• TASK DETAILS: Scan the records for the string "computer"; copy each line where it occurs.

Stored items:
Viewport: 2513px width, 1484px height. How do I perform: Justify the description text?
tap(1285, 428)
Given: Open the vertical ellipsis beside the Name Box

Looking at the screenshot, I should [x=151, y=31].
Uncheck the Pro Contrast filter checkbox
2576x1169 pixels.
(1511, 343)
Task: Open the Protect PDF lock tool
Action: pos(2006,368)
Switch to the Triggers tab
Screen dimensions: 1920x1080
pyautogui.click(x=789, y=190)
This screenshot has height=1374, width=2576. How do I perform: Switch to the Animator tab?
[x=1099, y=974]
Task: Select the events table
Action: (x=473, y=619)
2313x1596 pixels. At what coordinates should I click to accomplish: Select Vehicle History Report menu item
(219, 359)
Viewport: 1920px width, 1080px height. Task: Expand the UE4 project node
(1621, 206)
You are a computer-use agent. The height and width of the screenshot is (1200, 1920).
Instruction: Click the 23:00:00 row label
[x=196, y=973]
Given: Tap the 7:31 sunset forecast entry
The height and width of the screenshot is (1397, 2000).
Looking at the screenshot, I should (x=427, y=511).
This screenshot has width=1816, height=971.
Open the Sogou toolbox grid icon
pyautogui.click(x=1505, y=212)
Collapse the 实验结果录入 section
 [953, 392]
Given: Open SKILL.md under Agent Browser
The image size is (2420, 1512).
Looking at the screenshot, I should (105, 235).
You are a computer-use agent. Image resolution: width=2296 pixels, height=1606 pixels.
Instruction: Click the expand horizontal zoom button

• TASK ANSWER:
You are a computer-use agent. The height and width of the screenshot is (1200, 1920).
You are a computer-use agent. Image resolution: width=2296 pixels, height=1606 pixels.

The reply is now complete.